After Mike Cammalleri made it 2-0, Leafs centre Nazem Kadri attempted to skate the puck out of his own end in the final minute of the first period. He instead coughed it up to Tanner Pearson, who found Trevor Lewis all alone.

“You can’t outscore your turnovers,” said Babcock.

“In the first period we definitely didn’t play smart,” added centre Auston Matthews. “Once we started just keeping it simple, getting the puck in and getting after their D, we started generating some more chances.

“For us, it could have helped if we started that from the time the puck dropped.”

The comedy of errors reappeared briefly in the second period when Tyler Toffoli got free of Nikita Zaitsev on a power play and literally shot the puck through McElhinney. He added his second goal a couple minutes later after a neutral zone turnover by the Leafs sent the Kings off in transition.

That made it 5-0.

Given that Toronto consistently enjoyed stretches of strong play, it wasn’t surprising that it ended up making the Kings sweat a bit.

First Auston Matthews scored on a penalty shot – it’s debateable whether Anze Kopitar actually hit his hands on the breakaway that lead to it – and then he found Morgan Rielly with a spinning pass from the corner just before the second intermission.

When Connor Brown tipped home a shot from the high slot to make it 5-3 with 12 minutes left in regulation, there was plenty of time for a comeback.

Kasperi Kapanen soon had two good chances stopped by Kings goalie Jonathan Quick. Matthews shot high after being awarded another penalty shot with 1:19 left when Kings defenceman Jake Muzzin intentionally knocked his net off its moorings.

Time ran out.

There was no surprise in this game for a Leafs team that beat the Kings a couple weeks ago at Air Canada Centre. It always loomed as a tough one on the schedule, but they didn’t do enough to make things a little easier on themselves.

“There shouldn’t be any reason for that,” said Matthews. “Just because it’s a back-to-back, I think it should force us to play a little bit smarter and take care of the puck much more. We definitely didn’t take care of it tonight in the first couple periods.”
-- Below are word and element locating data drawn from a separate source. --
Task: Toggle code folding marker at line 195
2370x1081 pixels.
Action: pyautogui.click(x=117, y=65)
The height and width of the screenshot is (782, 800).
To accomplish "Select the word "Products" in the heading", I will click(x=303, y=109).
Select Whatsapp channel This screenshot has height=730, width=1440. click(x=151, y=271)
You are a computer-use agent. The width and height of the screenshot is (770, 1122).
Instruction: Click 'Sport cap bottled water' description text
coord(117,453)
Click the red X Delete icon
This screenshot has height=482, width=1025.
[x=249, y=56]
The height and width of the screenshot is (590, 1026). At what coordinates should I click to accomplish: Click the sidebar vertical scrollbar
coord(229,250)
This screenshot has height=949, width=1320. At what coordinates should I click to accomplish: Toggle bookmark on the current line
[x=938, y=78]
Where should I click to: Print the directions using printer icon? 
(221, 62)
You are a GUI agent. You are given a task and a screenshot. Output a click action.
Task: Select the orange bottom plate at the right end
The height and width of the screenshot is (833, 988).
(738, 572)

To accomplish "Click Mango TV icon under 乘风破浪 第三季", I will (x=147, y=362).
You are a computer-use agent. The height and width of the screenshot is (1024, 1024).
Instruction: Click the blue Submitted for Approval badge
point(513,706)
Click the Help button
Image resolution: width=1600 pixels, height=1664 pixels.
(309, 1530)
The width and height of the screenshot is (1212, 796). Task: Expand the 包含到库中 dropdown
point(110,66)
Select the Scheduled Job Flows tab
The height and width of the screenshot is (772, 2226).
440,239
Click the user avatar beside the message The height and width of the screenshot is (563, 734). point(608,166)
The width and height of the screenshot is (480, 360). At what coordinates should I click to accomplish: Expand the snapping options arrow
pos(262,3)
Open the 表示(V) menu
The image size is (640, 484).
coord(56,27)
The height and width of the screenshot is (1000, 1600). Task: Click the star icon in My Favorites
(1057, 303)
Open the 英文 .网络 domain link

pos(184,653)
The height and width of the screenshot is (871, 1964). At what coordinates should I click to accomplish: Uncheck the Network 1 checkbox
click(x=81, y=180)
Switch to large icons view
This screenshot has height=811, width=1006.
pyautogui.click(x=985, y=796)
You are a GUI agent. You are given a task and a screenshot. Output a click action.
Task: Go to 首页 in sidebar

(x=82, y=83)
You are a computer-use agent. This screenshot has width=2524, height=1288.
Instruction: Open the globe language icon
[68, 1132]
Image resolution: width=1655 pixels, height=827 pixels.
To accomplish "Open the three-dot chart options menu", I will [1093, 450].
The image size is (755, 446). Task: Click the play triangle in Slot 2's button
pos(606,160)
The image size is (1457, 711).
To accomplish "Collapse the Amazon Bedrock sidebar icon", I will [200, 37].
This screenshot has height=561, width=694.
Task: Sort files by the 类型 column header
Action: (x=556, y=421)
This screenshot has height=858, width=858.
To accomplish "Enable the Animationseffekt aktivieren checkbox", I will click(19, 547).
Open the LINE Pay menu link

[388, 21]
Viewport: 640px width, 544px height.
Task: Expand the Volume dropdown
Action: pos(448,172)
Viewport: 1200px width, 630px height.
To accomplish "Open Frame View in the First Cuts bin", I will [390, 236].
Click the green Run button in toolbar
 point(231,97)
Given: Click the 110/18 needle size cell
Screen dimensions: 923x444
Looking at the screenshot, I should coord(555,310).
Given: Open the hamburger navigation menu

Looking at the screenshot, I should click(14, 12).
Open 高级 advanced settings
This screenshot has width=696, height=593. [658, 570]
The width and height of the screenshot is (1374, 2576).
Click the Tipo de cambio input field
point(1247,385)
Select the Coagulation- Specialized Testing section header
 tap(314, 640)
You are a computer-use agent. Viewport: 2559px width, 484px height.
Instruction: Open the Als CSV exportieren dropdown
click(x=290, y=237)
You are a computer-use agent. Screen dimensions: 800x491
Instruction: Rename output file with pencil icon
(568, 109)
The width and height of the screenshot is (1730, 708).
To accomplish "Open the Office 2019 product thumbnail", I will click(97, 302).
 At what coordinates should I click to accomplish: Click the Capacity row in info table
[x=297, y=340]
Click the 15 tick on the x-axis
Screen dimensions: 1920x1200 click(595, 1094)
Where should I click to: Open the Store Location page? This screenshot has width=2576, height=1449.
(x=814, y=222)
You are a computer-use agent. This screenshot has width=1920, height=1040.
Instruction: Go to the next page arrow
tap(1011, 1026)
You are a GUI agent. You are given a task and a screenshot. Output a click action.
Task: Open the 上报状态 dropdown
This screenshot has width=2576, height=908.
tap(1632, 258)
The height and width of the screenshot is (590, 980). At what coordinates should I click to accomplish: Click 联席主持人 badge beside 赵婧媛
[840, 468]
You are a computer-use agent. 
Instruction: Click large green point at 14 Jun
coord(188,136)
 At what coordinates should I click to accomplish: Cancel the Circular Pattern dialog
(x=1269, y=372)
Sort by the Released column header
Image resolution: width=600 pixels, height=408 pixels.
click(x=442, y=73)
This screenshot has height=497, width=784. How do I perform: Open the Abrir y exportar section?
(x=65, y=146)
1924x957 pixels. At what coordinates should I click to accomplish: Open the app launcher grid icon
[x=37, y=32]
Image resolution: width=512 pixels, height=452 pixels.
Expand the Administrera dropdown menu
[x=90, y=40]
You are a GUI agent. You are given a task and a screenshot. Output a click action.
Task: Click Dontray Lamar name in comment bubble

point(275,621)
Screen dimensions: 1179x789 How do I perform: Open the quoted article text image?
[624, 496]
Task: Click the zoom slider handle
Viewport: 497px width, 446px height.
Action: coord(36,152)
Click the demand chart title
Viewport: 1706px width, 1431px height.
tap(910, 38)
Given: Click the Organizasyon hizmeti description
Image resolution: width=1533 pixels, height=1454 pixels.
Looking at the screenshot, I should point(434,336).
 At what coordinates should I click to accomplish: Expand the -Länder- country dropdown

Still, the players saw plenty of positives to take from their effort. Los Angeles is now 10-2-1, but the margin between them and the 8-6 Leafs doesn’t appear too vast.

“The game plan was working when we executed it,” said Rielly. “We started working down low and moving our feet. I thought we had time where we were controlling the play a little more, but we didn’t do it enough obviously.”

Babcock noted that the turnovers and a couple lost coverages on the penalty kill are “fixable.” They’ll be discussed before this tough four-game road trip wraps in St. Louis on Saturday night.

Of the Kings, Babcock noted, “It’s pretty easy to get a handle on what they’re doing, but they just do it better and longer than most teams.”

That’s the kind of consistency Toronto is still searching for.